É noite. Por entre nuvens, um crepúsculo vermelho que sumiu rápido atrás da imensa ilha de Itaparica que está aqui defronte dentro desta baía sem limites de que a cidade é uma parte mínima. A minha tristeza é imensa. As únicas notícias tuas que até hoje recebi são as que a mulher do Cidade me deu. Só quando estou totalmente exausto te não tenho escrito todos os dias as cartas ou partes de cartas que terás recebido, meu Amor.
O Urbano levará esta, e por isso nela nada conto de especial senão o ar livre que se respira aqui e sem ti respiro, a amargura de não ter-te a meu lado nesta paz sem limites de uma noite quente e serena, em que saberia bem suarmos juntos. Isto é muito belo, de uma força tropical que se intromete nas ruas, e creio que poderíamos ser aqui, meu Amor e minha Vida, incrivelmente felizes.

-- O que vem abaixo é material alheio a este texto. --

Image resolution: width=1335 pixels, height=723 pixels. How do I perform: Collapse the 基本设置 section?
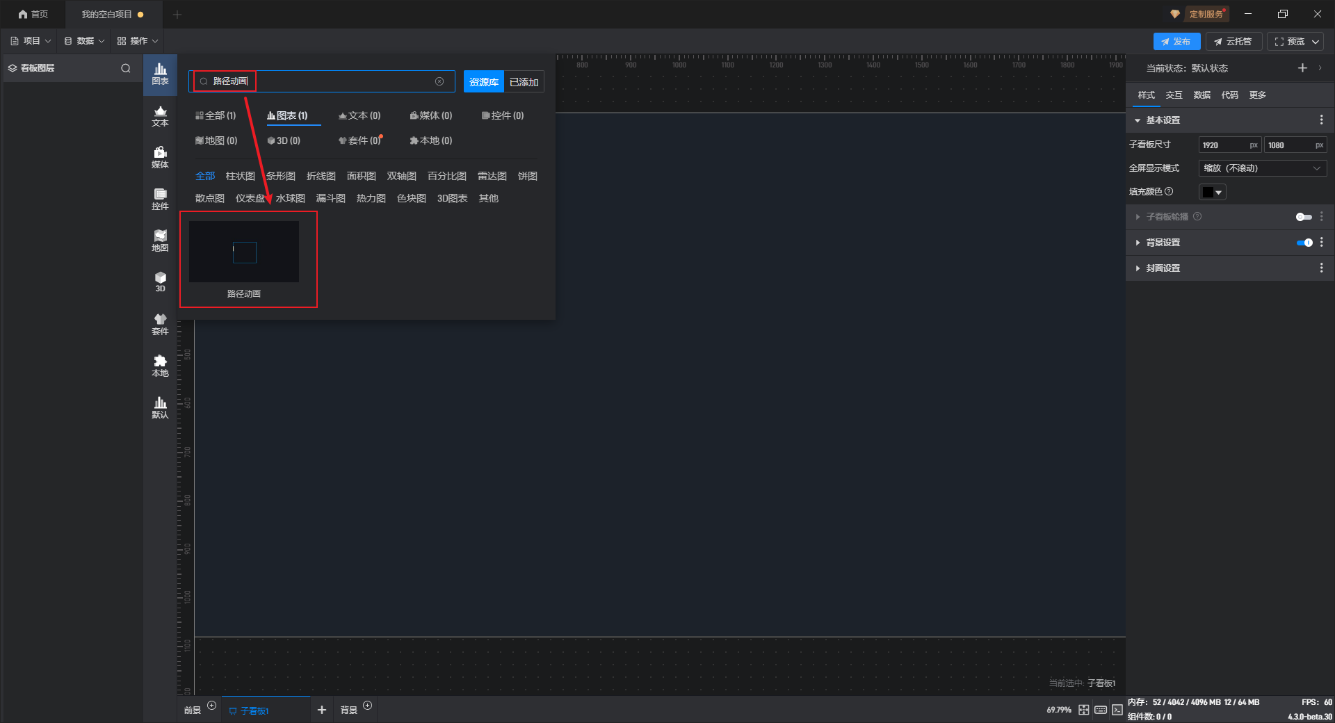[x=1138, y=120]
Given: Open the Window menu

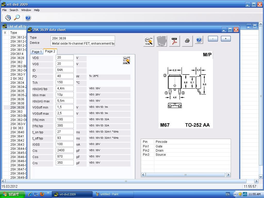Looking at the screenshot, I should pos(26,10).
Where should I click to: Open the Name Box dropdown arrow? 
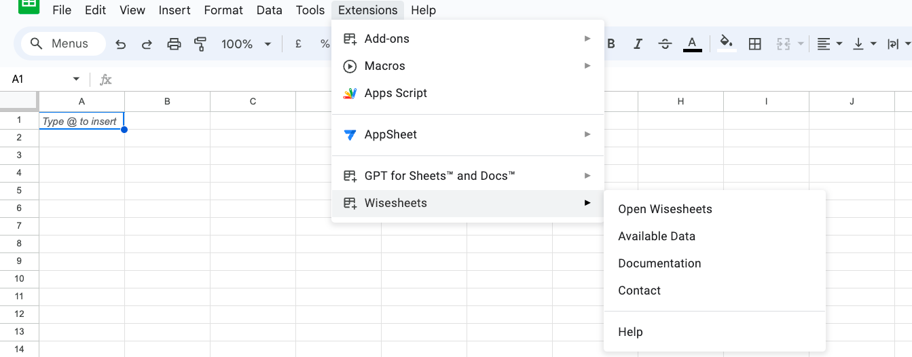pyautogui.click(x=76, y=79)
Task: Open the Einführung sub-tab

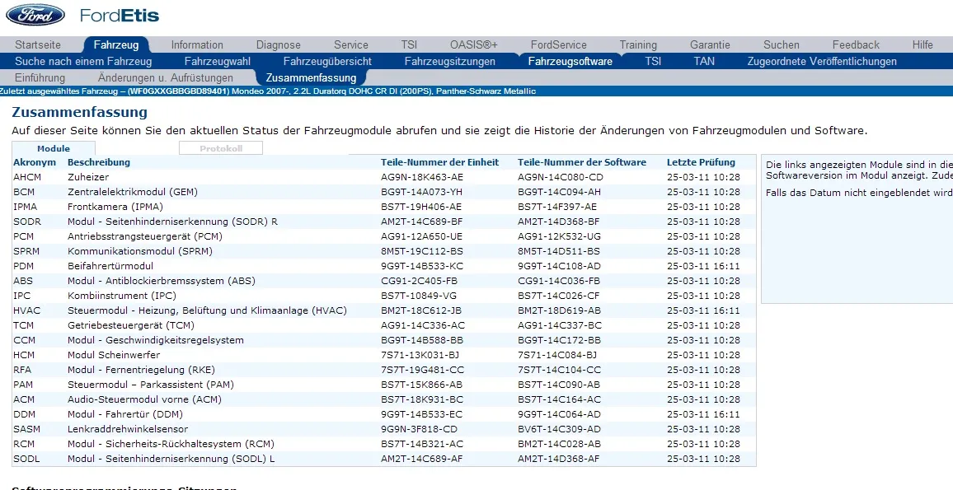Action: coord(40,78)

Assim, nem sei que possa dizer-te, roído de saudades, sem ouvir nas tuas cartas a tua voz e o teu conselho que são o meu arrimo e a minha consciência, inquieta a todo o instante por uma falta de notícias, que, comunicada, não aflige ninguém, de habituados que estão à fantasia destes correios de cá, em que um telegrama a avisar de uma chegada 3 dias antes, chega depois do avião em que o sujeito vem (aconteceu ao Pedro de Andrade ao ir daqui ao Rio, antes de eu chegar). Depois, com a ida dos Lourenços para a Europa, estou a ver que a minha tortura só terá alívio no Rio, se entretanto carta tua tiver chegado às mãos do António Pedro Rodrigues (aí, como o correio é directo, levará menos tempo a chegar, presumo).

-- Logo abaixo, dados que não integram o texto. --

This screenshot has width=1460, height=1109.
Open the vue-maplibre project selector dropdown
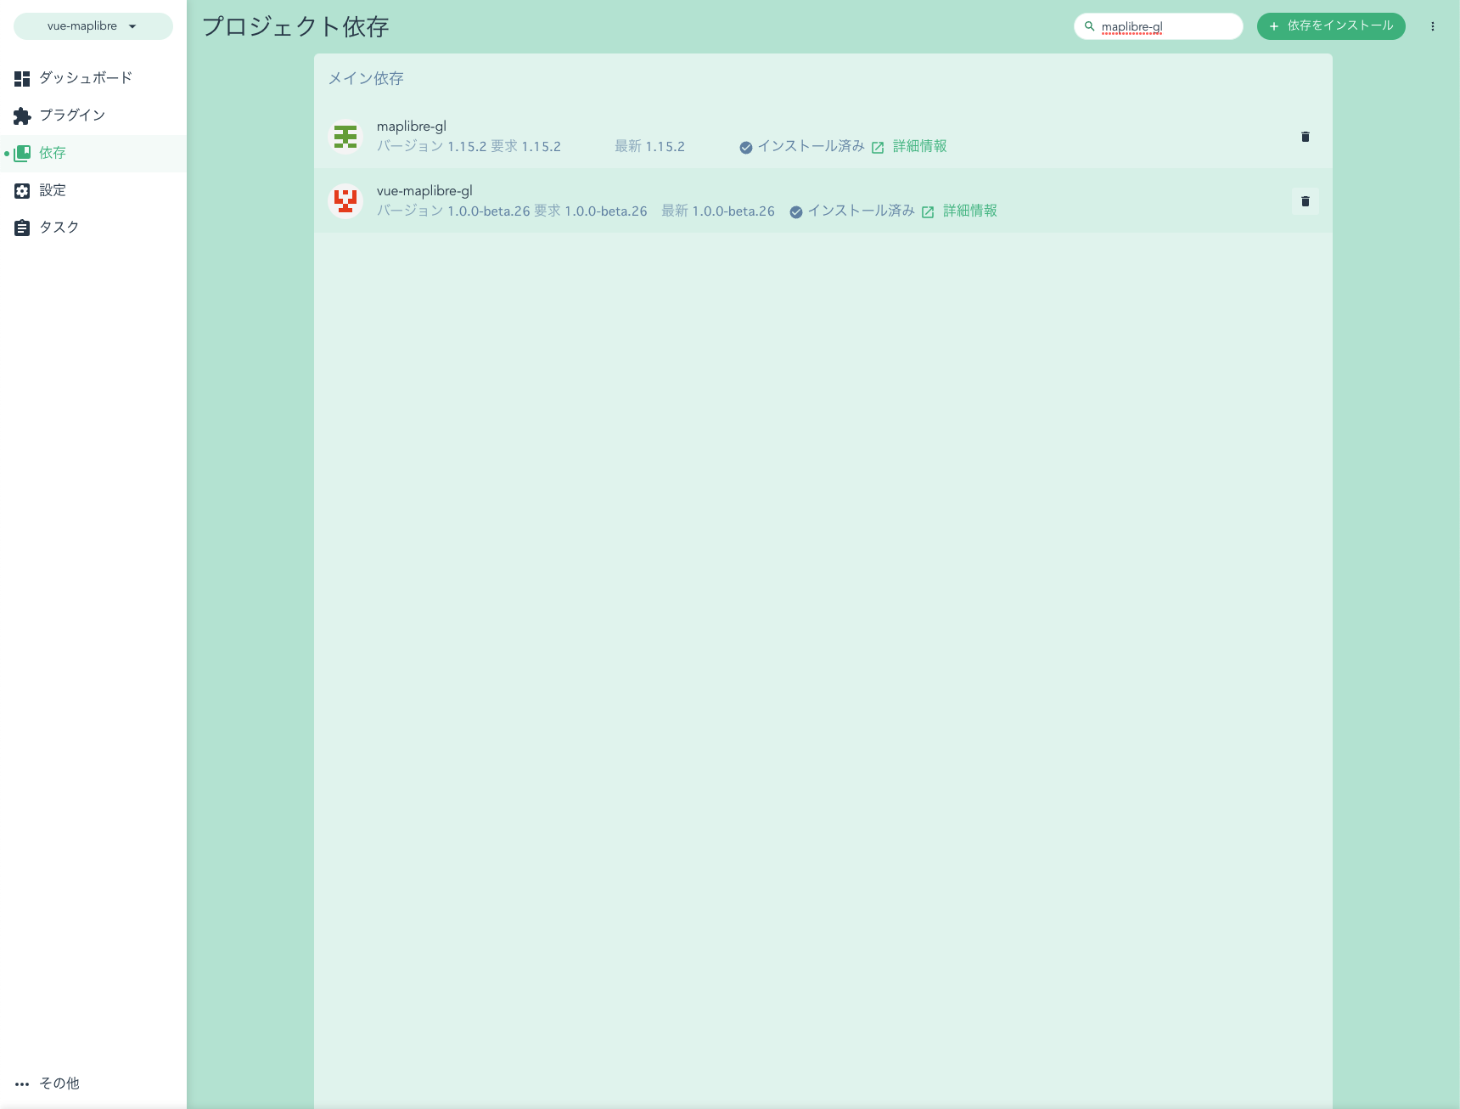(92, 26)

O Casais tem sido muito amigo, e abriu-se comigo, e creio que fui injusto na alucinação dos primeiros dias que não comunicarás a ninguém, de perigosa que é. Mas nada disto importa, senão o silêncio que me rodeia. Eu sei que estás sempre comigo, não só porque és a minha própria alma, como por teres o dom de invisível estares a meu lado sempre em toda a parte. Esse invisível, porém, me assusta. A tua presença, o teu calor, o teu afecto, o teu infinito amor de que os nossos filhos são, graças a Deus, a expressão viva, preciso de tudo isso agarrado a mim, colado a mim, na tua boca, nos teus olhos, no teu corpo que é o mais belo poço de ternura que jamais houve no mundo. Como se é injusto humanamente! Como pode ignorar-se e como só é de um e não poderia ser de mais ninguém (pois não seria assim, nem seria sequer) um tesouro maravilhoso como é a tua pessoa, meu Amor! Eu não tenho desejos senão de ti, e tudo o mais não conta, nem importa. Querida Mécia – é incrível que estejamos separados!

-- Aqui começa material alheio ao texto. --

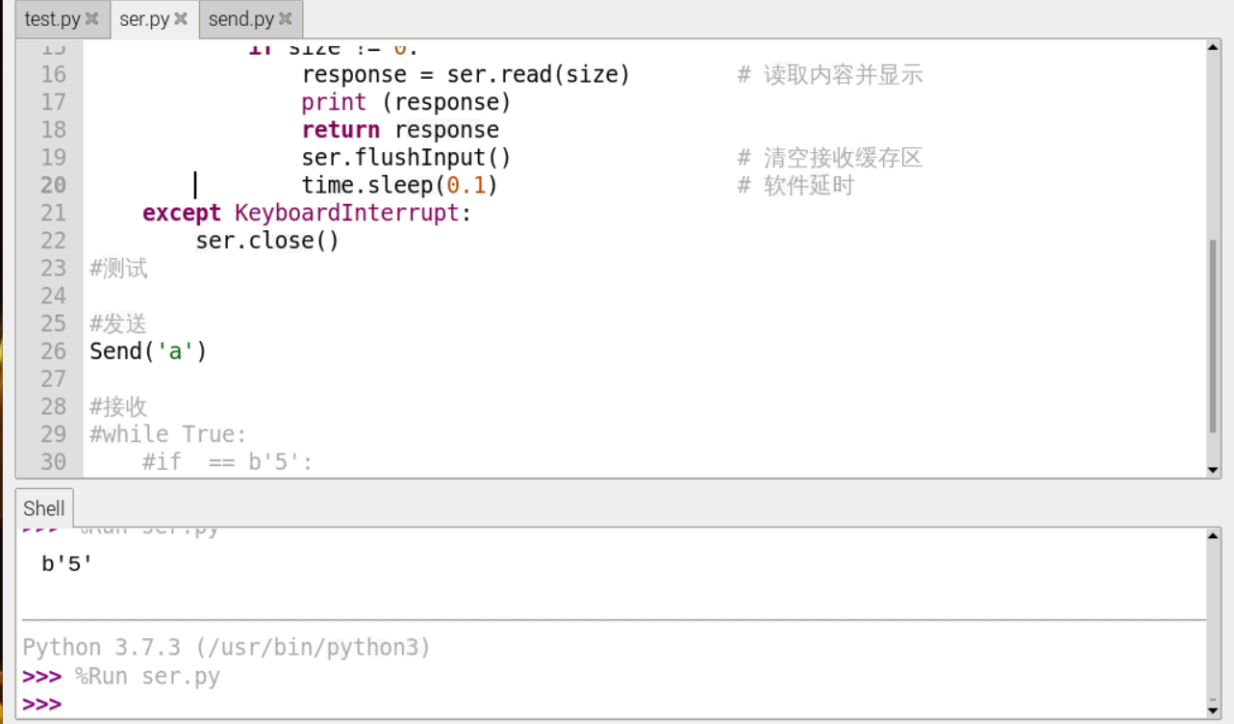This screenshot has width=1234, height=724.
Task: Click the Shell panel tab
Action: (44, 508)
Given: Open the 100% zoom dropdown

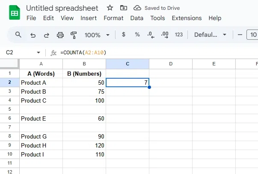Looking at the screenshot, I should [97, 35].
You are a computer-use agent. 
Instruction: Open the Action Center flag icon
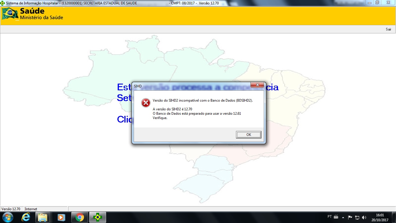pos(350,217)
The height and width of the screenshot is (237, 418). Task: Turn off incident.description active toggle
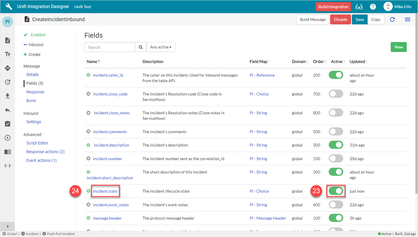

Até ao Rio, não desisto de resolver este problema – o da glória infinita do teu coração batendo ao pé de mim, em mim, e para mim, dos olhos às pontas dos dedos. Meu Amor, estou cansado da vida, tão cansado de ver-te sem paz, acabrunhada de trabalho e de aflições, num buraco sem horizontes como é a nossa vida. Mas nela brilha «uma pequenina luz», a luz do teu amor – como ninguém entendeu que não há mais luzes, que toda a minha «fidelidade» é a ti? Beijo-te com uma profunda saudade, abraço-te com uma dorida ternura, e não me distraio um só momento da tua imagem tutelar, que beijo, beijo, beijo.
Teu do coração
Jorge
Carta de Jorge de Sena a Mécia de Sena. Bahia, 13-08-1959
Correspondência. Jorge de Sena e Mécia de Sena «Vita Nuova» (Brasil, 1959-1965)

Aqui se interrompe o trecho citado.